■ **EXERCISE INSTRUCTIONS**
Copy the data below verbatim, starting with the line that contains "will pyautogui.click(x=405, y=452)." and going on through the line that contains "Action: [x=911, y=155]", both included.

■ **SUPPLIED MATERIAL**

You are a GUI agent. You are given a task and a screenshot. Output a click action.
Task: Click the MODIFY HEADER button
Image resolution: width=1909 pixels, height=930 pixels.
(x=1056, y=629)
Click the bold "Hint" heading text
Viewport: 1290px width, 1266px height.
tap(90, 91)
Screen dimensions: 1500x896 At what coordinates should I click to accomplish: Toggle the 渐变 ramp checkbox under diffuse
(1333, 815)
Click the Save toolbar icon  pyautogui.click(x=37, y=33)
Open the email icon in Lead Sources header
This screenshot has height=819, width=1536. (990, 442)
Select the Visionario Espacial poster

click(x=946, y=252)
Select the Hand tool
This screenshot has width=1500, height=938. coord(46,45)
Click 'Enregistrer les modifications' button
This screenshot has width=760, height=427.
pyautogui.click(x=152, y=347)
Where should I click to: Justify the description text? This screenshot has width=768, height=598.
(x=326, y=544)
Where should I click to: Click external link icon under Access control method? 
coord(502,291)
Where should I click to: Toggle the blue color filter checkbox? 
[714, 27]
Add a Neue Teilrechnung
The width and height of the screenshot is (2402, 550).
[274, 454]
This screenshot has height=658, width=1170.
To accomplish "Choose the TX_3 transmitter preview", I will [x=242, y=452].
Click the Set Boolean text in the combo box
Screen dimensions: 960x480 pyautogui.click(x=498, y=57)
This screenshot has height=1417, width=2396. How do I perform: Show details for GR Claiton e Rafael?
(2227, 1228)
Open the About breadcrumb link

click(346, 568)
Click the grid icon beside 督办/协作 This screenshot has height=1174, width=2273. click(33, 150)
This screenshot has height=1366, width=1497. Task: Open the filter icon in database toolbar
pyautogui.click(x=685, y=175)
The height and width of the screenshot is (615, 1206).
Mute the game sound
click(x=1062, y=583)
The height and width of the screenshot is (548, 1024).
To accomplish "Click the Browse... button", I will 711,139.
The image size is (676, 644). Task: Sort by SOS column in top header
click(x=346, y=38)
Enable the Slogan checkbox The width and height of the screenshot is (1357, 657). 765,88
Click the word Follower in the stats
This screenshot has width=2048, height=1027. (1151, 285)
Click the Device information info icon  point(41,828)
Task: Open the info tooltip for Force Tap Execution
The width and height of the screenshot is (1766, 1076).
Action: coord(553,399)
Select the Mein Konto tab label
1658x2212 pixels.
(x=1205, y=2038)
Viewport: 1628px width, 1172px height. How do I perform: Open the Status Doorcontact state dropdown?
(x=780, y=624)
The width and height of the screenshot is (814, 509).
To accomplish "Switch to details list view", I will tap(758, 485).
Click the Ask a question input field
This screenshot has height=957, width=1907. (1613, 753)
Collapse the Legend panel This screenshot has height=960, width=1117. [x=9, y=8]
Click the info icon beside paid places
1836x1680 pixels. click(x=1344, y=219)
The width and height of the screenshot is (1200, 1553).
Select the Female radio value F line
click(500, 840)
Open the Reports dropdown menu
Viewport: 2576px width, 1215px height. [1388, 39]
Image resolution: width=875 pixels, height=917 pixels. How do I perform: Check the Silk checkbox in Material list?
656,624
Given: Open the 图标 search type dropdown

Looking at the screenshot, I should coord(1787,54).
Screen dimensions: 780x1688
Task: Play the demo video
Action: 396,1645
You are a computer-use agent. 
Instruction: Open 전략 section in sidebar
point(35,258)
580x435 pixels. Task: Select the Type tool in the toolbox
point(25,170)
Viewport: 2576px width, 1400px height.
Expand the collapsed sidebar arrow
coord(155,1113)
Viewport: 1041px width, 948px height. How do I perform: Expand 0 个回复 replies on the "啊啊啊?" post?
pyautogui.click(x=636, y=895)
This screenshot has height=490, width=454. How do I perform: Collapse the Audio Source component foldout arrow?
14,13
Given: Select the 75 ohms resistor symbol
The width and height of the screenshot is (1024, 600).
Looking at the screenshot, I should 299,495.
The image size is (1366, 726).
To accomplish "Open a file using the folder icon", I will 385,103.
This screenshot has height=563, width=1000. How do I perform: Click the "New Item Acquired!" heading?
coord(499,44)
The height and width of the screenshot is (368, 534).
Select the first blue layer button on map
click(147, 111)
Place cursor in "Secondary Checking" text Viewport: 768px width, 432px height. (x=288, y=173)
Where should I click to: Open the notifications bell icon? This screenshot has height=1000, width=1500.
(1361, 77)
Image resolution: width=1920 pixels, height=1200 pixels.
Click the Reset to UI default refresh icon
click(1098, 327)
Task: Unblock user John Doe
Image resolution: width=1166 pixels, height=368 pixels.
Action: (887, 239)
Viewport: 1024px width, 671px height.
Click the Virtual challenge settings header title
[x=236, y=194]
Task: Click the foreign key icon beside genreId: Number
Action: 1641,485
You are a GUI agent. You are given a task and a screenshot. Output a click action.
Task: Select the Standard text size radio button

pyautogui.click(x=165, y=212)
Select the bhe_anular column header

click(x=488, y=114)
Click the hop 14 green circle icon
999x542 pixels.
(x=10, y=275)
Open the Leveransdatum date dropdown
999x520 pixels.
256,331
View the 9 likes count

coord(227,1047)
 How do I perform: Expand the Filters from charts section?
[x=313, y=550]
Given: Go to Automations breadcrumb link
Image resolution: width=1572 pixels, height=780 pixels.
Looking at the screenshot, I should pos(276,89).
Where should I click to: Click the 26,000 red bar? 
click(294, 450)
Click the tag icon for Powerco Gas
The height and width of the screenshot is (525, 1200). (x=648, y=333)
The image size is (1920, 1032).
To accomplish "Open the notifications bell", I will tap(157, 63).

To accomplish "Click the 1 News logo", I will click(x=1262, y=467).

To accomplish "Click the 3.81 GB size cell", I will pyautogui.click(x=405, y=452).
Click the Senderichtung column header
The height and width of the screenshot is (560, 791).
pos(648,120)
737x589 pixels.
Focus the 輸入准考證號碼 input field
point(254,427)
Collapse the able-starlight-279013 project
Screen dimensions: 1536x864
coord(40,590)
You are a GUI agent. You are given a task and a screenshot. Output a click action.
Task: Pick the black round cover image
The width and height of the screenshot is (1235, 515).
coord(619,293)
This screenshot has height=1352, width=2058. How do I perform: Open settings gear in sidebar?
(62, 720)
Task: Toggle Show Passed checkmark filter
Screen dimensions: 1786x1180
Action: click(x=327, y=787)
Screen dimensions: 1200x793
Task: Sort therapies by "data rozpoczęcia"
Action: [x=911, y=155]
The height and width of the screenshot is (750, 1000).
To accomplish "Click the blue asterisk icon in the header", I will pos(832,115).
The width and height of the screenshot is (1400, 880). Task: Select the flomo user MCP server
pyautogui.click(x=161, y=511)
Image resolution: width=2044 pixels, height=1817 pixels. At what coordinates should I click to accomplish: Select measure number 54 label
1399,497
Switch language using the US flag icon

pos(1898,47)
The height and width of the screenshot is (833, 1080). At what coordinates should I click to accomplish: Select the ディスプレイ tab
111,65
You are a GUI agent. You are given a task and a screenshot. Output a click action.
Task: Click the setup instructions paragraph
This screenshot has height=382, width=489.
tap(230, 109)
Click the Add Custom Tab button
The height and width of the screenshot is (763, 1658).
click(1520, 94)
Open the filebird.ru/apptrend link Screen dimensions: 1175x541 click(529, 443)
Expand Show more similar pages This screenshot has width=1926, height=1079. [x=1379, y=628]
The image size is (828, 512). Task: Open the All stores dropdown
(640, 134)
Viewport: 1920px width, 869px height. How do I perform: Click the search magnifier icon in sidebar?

■ **TASK ANSWER**
To accomplish "Click the 3.81 GB size cell", I will pyautogui.click(x=405, y=452).
Click the Senderichtung column header
The height and width of the screenshot is (560, 791).
pos(648,120)
737x589 pixels.
Focus the 輸入准考證號碼 input field
point(254,427)
Collapse the able-starlight-279013 project
Screen dimensions: 1536x864
coord(40,590)
You are a GUI agent. You are given a task and a screenshot. Output a click action.
Task: Pick the black round cover image
The width and height of the screenshot is (1235, 515).
coord(619,293)
This screenshot has height=1352, width=2058. How do I perform: Open settings gear in sidebar?
(62, 720)
Task: Toggle Show Passed checkmark filter
Screen dimensions: 1786x1180
Action: click(x=327, y=787)
Screen dimensions: 1200x793
Task: Sort therapies by "data rozpoczęcia"
Action: [x=911, y=155]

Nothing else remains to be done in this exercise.